** Opening Input records block **

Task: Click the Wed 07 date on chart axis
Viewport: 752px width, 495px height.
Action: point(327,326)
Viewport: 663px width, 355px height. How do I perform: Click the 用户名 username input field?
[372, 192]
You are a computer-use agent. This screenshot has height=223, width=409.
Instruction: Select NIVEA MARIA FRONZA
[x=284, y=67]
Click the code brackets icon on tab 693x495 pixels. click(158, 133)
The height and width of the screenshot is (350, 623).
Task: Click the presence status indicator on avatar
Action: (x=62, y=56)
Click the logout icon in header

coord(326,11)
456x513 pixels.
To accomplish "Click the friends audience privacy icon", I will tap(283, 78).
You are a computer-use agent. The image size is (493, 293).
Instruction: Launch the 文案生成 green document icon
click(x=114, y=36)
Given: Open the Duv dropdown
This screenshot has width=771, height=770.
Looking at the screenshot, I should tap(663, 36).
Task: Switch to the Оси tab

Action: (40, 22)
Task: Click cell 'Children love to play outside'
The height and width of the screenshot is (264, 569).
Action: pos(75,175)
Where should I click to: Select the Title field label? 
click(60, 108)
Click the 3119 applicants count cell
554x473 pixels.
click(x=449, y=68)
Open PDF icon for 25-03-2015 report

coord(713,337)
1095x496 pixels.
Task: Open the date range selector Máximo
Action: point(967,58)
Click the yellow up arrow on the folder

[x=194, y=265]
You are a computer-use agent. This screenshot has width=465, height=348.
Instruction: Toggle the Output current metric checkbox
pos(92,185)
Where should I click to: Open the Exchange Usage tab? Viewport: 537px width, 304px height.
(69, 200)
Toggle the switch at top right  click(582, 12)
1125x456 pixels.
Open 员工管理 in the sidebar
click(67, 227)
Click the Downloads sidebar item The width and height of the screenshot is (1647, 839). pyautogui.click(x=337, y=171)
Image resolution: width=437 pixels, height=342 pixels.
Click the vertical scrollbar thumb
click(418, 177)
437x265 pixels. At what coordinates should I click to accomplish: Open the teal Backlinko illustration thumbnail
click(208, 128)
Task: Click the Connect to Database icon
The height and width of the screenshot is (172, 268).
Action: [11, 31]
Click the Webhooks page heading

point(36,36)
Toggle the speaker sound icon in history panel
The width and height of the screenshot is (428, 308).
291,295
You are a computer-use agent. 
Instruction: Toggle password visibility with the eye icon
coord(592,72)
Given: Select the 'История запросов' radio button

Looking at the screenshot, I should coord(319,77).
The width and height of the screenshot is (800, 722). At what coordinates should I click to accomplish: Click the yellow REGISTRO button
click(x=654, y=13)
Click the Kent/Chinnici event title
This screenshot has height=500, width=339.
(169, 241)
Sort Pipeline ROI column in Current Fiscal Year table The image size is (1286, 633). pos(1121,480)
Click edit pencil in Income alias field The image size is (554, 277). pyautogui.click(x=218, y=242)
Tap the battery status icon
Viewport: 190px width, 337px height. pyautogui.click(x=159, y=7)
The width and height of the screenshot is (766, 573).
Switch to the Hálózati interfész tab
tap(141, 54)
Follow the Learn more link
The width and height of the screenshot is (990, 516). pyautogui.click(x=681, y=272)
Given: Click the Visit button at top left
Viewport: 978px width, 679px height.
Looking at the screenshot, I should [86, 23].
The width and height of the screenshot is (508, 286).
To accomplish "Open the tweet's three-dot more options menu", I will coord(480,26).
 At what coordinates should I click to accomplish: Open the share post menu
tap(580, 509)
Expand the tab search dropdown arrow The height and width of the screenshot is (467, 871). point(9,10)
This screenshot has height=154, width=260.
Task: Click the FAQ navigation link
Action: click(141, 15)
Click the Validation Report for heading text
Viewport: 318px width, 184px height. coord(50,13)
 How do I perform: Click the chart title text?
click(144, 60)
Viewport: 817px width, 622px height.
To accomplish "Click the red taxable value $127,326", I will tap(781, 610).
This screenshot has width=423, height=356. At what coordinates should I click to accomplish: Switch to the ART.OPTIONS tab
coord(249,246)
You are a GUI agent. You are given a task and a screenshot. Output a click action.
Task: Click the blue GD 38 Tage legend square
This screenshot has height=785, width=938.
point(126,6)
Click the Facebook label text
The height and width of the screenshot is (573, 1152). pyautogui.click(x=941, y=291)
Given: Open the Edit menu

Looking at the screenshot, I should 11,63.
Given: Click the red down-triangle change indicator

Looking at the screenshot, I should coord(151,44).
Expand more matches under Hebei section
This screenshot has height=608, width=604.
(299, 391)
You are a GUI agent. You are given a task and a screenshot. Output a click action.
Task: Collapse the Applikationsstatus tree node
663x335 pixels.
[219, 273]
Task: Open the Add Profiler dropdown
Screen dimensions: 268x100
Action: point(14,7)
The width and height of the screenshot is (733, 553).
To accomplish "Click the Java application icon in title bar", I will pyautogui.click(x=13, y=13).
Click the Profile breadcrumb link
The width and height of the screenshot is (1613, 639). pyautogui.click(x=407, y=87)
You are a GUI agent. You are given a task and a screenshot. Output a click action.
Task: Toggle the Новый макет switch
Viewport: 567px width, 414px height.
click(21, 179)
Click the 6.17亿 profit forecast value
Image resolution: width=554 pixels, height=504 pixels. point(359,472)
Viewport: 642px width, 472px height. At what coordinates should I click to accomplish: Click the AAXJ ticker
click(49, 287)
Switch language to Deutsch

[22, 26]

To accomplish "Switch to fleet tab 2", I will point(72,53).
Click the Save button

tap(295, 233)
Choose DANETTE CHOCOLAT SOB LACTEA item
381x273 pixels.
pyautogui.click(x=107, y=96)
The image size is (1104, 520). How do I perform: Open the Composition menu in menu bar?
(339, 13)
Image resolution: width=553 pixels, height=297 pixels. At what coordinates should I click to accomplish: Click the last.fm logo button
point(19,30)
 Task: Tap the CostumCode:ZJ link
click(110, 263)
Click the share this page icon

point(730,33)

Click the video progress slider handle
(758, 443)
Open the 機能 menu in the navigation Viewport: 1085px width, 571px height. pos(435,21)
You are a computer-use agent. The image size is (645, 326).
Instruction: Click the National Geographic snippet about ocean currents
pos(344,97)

** Closing Input records block **

Work instruction.
Copy each line in the entries above where the word "cell" shows up.

Solution for this exercise.
Task: Click cell 'Children love to play outside'
Click the 3119 applicants count cell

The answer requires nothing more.